This team effort revealed that SLE-associated antibodies attracted the attention of scouts long before clinical disease manifestations and their tournament debut. Ro and La appeared starting the shot clock, on average, over three years before diagnosis. Likewise, development of other antibodies also predated SLE debuts, and seroconversion cheered the players toward diagnosis, with ANA and antiphospholipid antibodies appearing three years, dsDNA two years, Sm 1.5 years, and RNP nearly 11 months prior to diagnosis. Autoantibodies predicted future performance, with the vast majority of SLE players (about 90%) harboring positive antibodies for more than two years prior to the onset of symptoms. And these estimates on the lead time of antibody positivity prior to clinical disease onset and diagnosis are likely underestimated because many of the earliest available samples already exhibited autoantibodies.
Impact on Rheumatology
The Arbuckle team not only filled important knowledge gaps in SLE pathophysiology, but it also changed the game for research on preclinical autoimmunity in numerous diseases, which is now one of the areas of investigation in rheumatology at the top of the standings. This team provided answers to real-world clinical questions that rheumatologists and patients encounter every day. Autoantibody positivity—particularly ANA—is one of the most common reasons for rheumatology referral. Only a minority of patients with positive ANA develop ANA-related systemic autoimmune disease, yet it is crucial to identify and provide a defense for those who will develop diseases such as SLE.

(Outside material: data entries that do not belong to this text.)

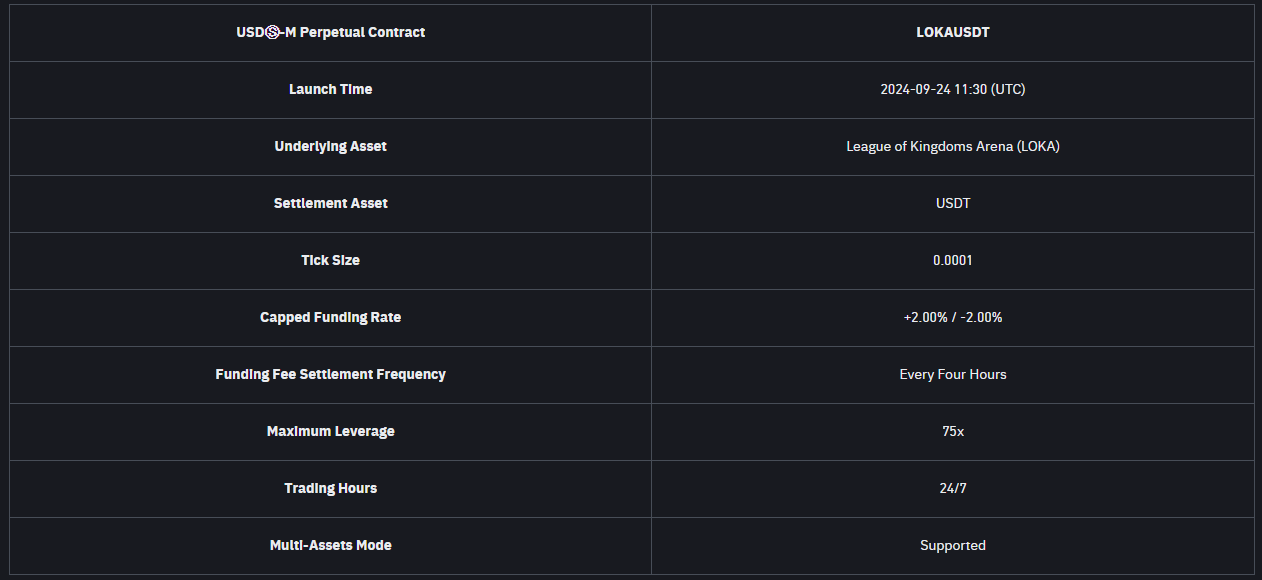Select League of Kingdoms Arena (LOKA) text

click(952, 146)
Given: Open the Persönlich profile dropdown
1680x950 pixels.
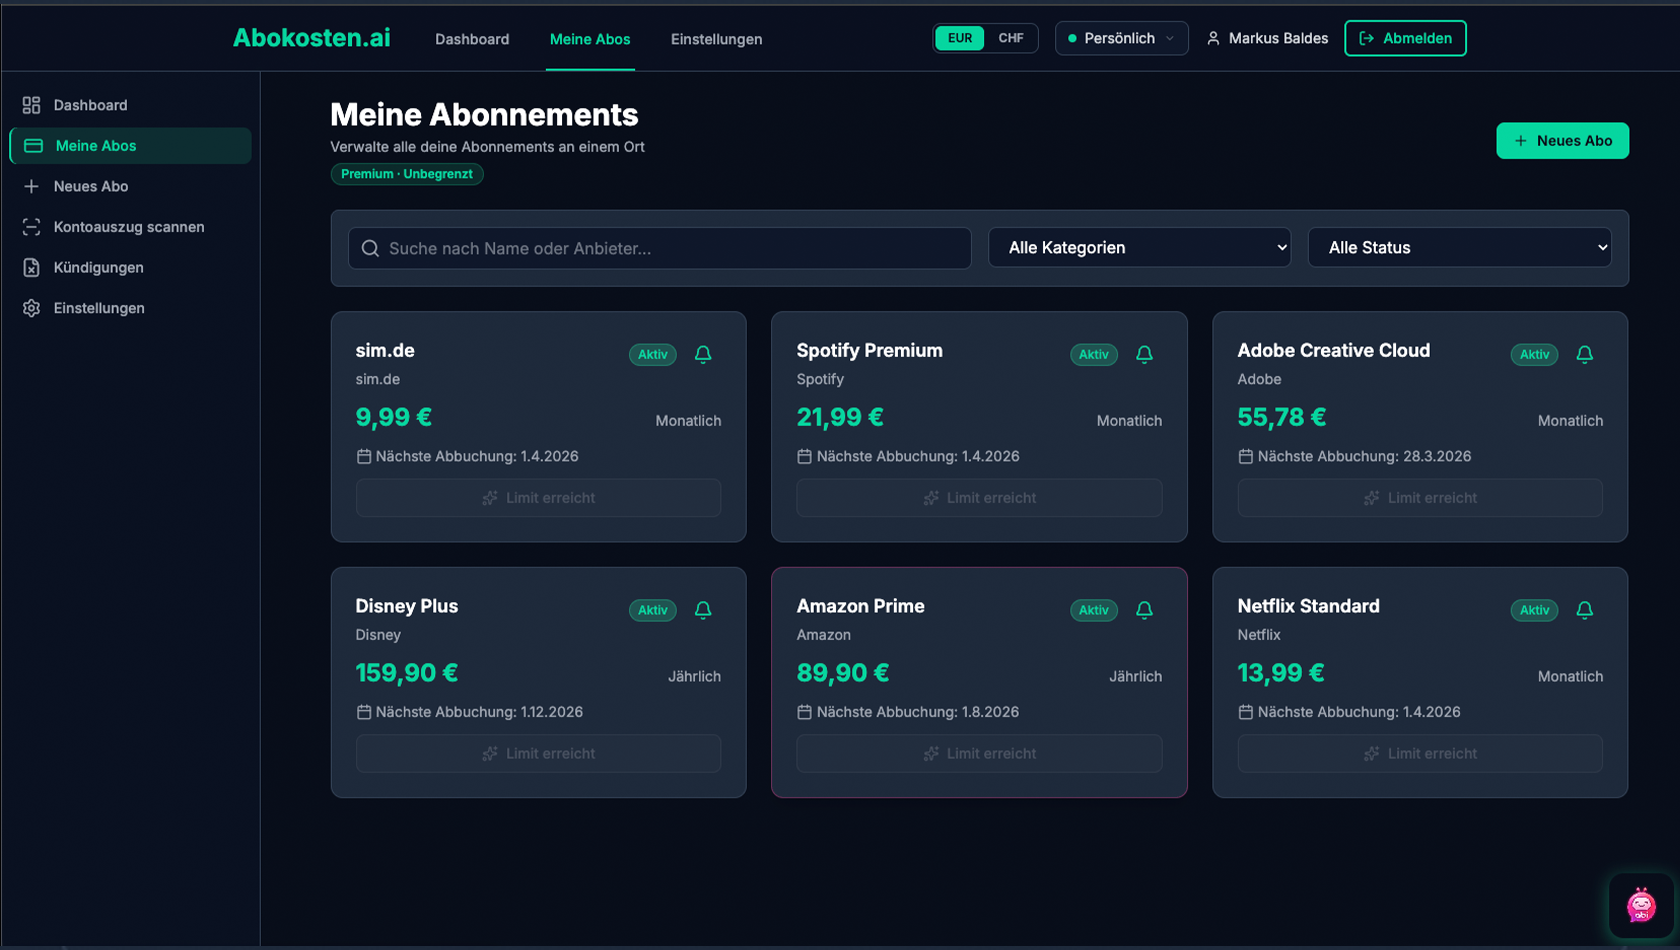Looking at the screenshot, I should pyautogui.click(x=1121, y=38).
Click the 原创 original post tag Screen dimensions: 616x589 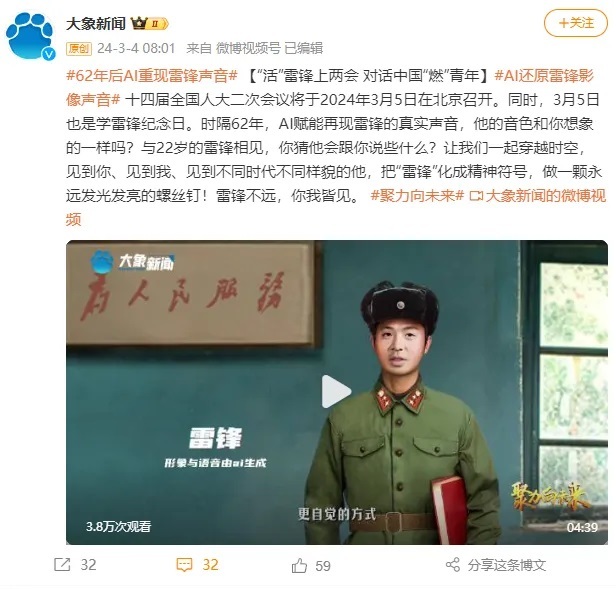coord(79,49)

Nearly two decades after its league debut, we continue to refer to this championship winning team for evidence-based plays on how to coach patients with positive autoantibodies in the absence of clinical manifestations of autoimmune disease. Using the offensive style demonstrated in this study, clinicians can confidently rank patients with positive autoantibodies and coach them on their odds of developing autoimmune disease using specific game times.

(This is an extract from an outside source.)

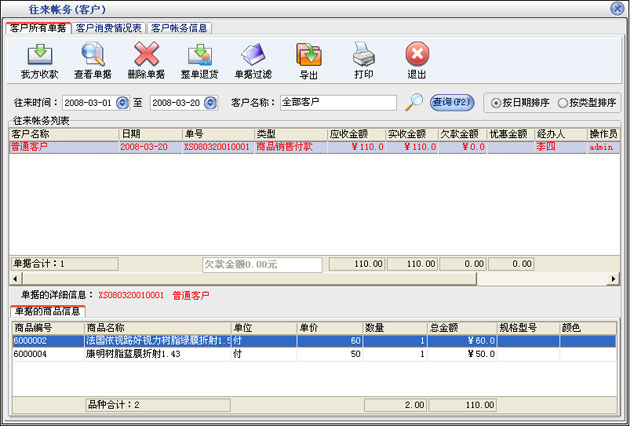
Task: Click the 应收金额 column header
Action: pos(356,133)

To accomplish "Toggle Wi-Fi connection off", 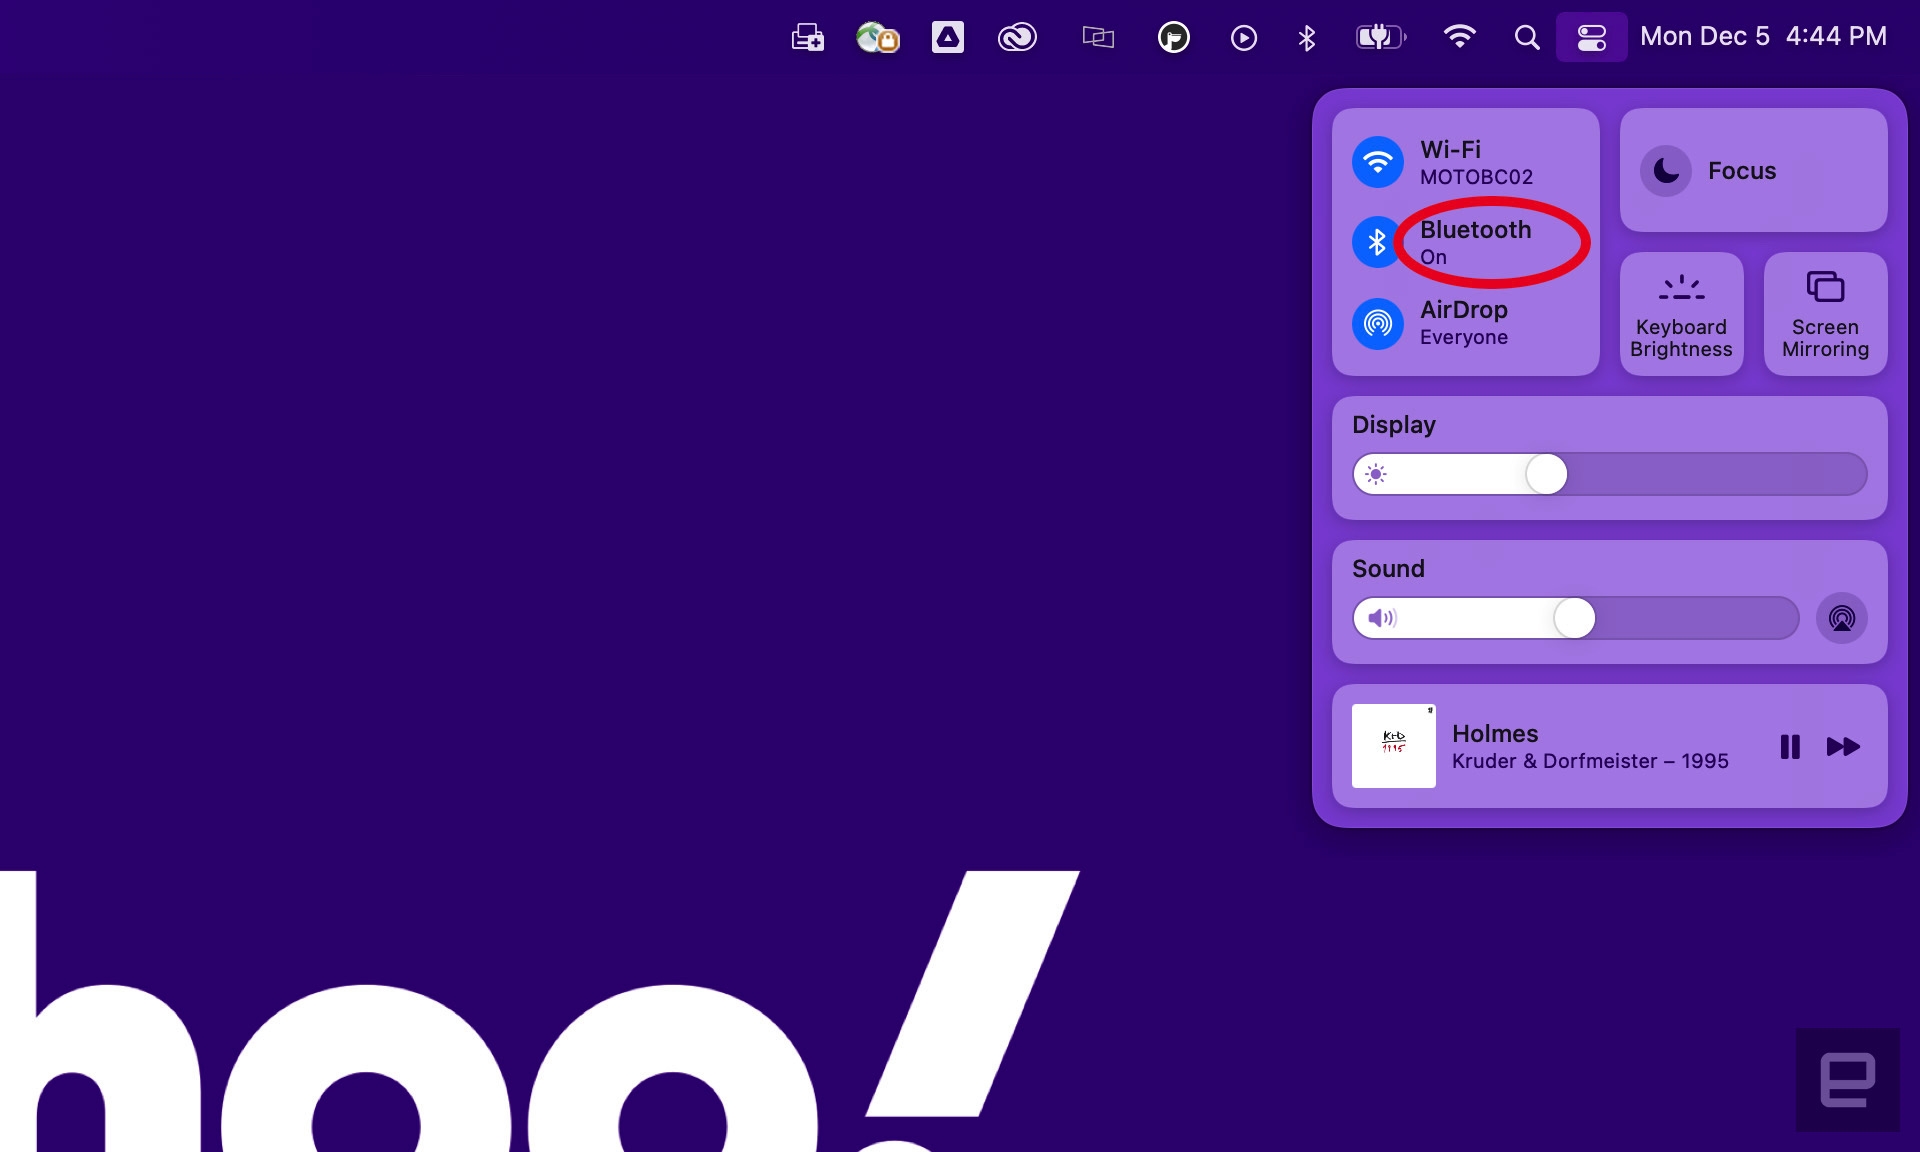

This paper is a much-needed playbook detailing immune-related events prior to SLE tip-off, which was previously uncharted territory. It provided key plays—answering some of the most common clinical questions rheumatologists face—that led to a momentum shift in our understanding of SLE pathogenesis, and it established the field of preclinical autoimmunity. The study directly impacts patients and clinicians every day, and its winning results have gone on to shape our understanding of the playbook of not just SLE, but of many autoantibody-associated autoimmune diseases.
Chances in the Tournament
Since its tournament debut in 2003, this manuscript has consistently been a dynasty in the field of rheumatology, and it is certain to be a fan favorite in RheumMadness 2023. Due to its clinical applicability and broad research implications that extend far beyond SLE, this landmark article has a strong chance of cutting down the net as the tournament champion. Its applicability to numerous autoimmune diseases will likely lead to its landslide victory in the Ab Workout Region, where the other teams apply more narrowly to individual diseases (anti-CCP and RA, anti-neutrophilic cytoplasmic antibody [ANCA] and ANCA-associated vasculitis).